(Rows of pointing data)

━━━━━━━━━━━━━━━━━━━━

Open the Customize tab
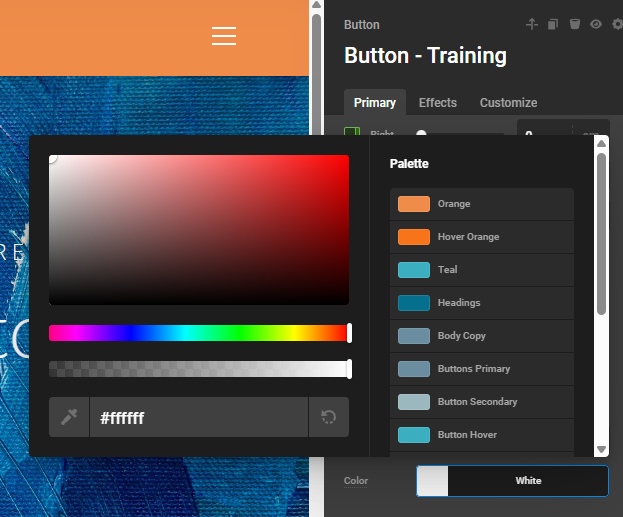Viewport: 623px width, 517px height. coord(508,103)
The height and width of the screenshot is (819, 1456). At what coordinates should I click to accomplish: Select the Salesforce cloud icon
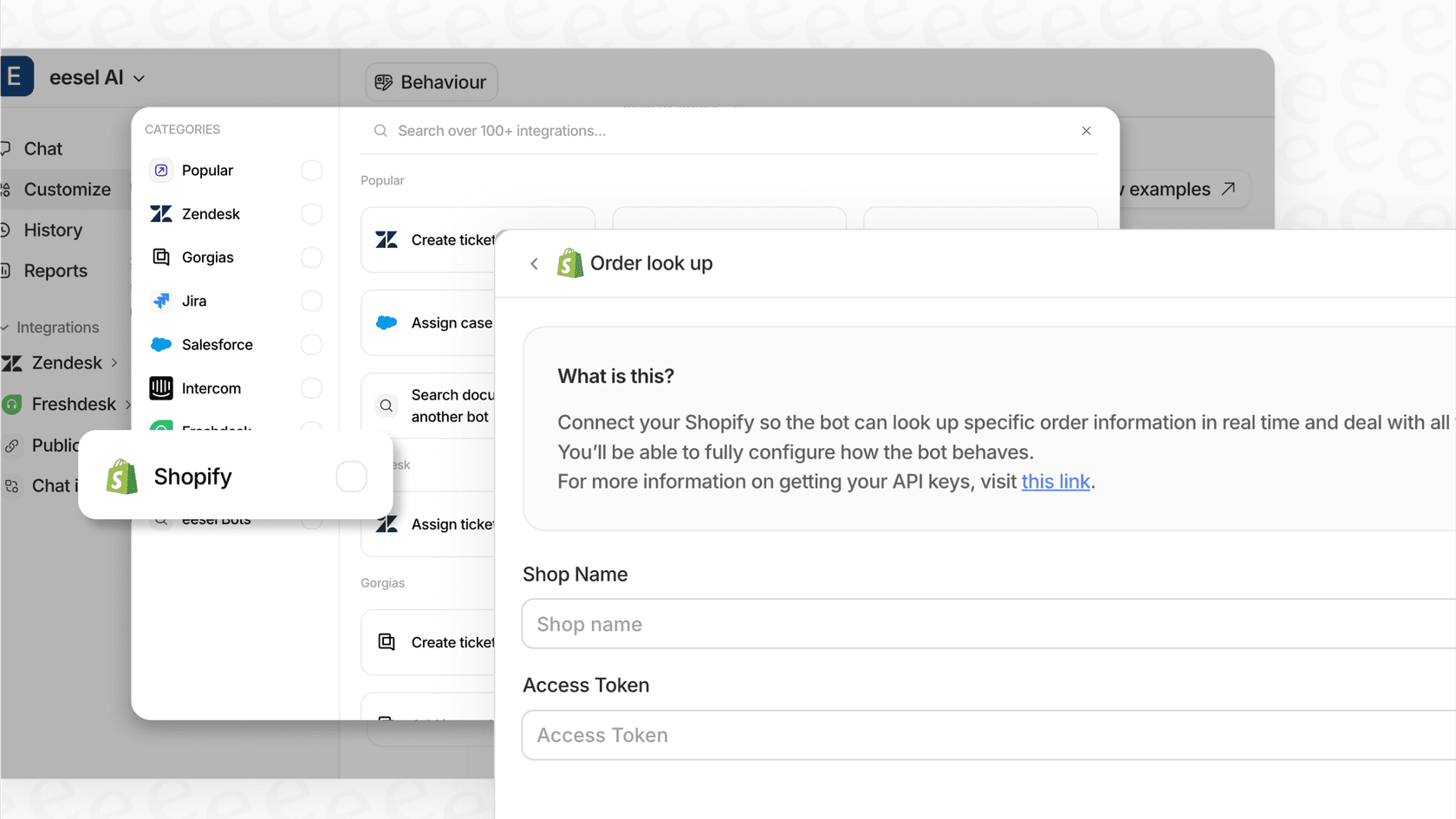coord(161,344)
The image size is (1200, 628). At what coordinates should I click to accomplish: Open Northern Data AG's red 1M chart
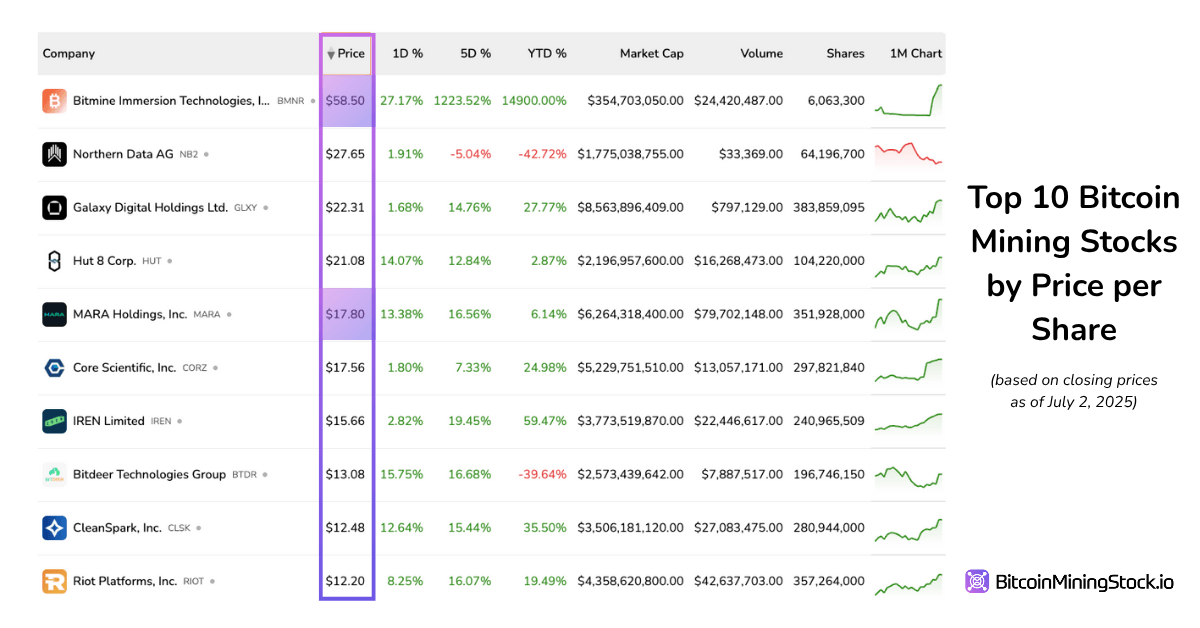coord(908,154)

━━━━━━━━━━━━━━━━━━━━

→ **Problem description**: Repeat every line of the listing above word for word, leaving out the pictures.

→ **Solution to the exercise**:
Open the Customize tab
Viewport: 623px width, 517px height. coord(508,103)
The height and width of the screenshot is (819, 1456). At what coordinates should I click to accomplish: Select the Salesforce cloud icon
coord(161,344)
The image size is (1200, 628). At what coordinates should I click to accomplish: Open Northern Data AG's red 1M chart
coord(908,154)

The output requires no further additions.